-- Written exercise --
Reproduce the lines starting with the line that contains "How do I perform: Open" and going on through the line that contains "click(x=189, y=198)", with "card" changed to "tile" and all else unchanged. Leave the pictures out of your answer.

--- START Task data ---

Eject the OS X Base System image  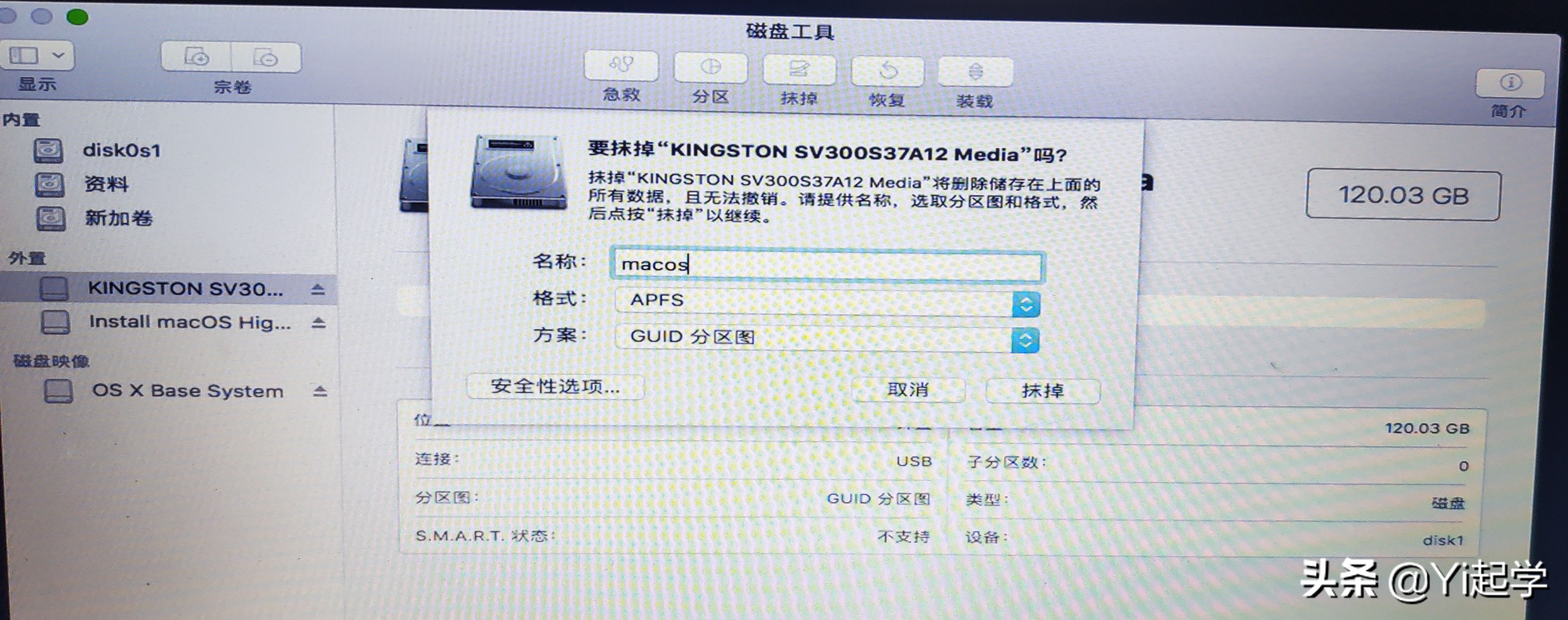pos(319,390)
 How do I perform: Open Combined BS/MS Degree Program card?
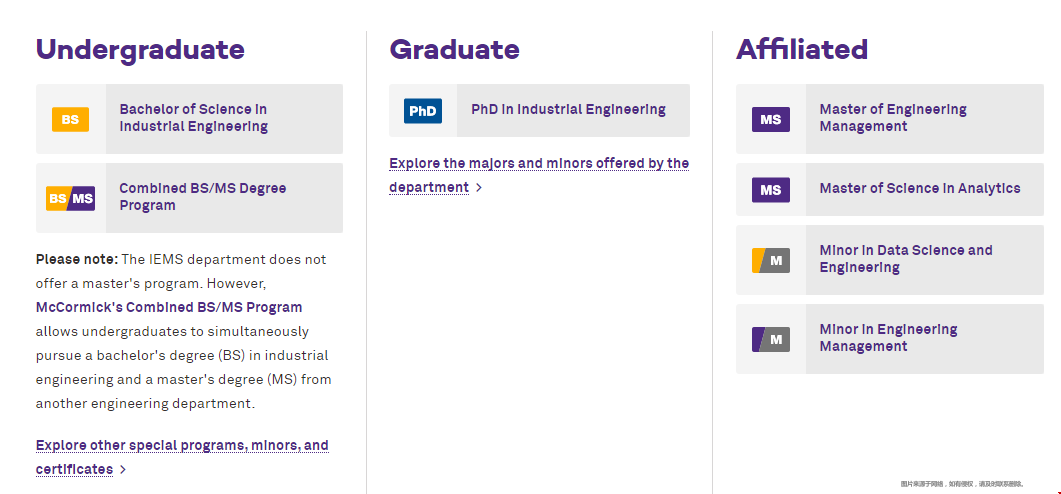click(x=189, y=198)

--- END Task data ---
--- START Task data ---

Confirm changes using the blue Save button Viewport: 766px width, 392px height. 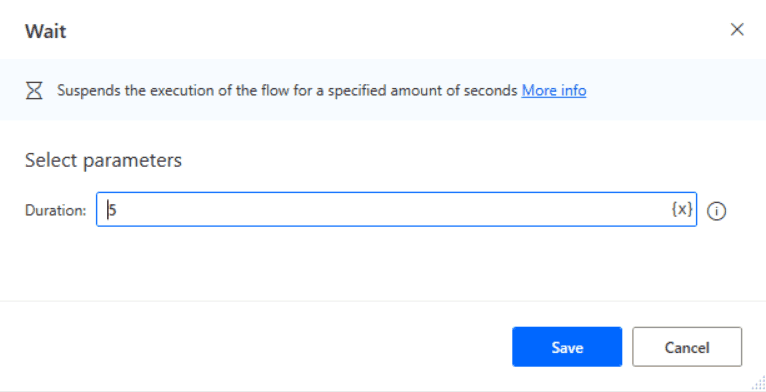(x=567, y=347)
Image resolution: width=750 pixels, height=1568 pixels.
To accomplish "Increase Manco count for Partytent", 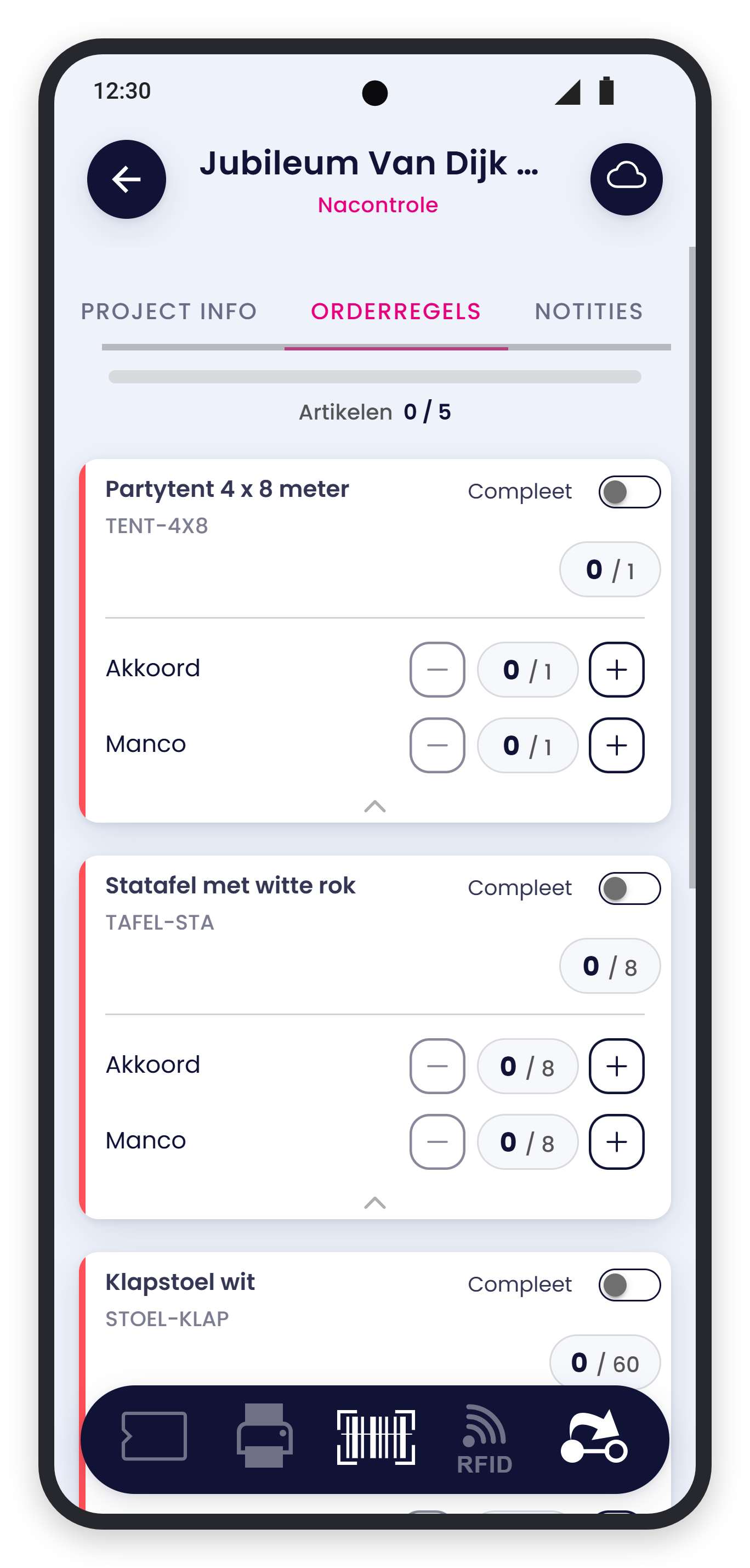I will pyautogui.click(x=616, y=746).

--- END Task data ---

-- Response to this task --
 How do I perform: Open Combined BS/MS Degree Program tile?
click(x=189, y=198)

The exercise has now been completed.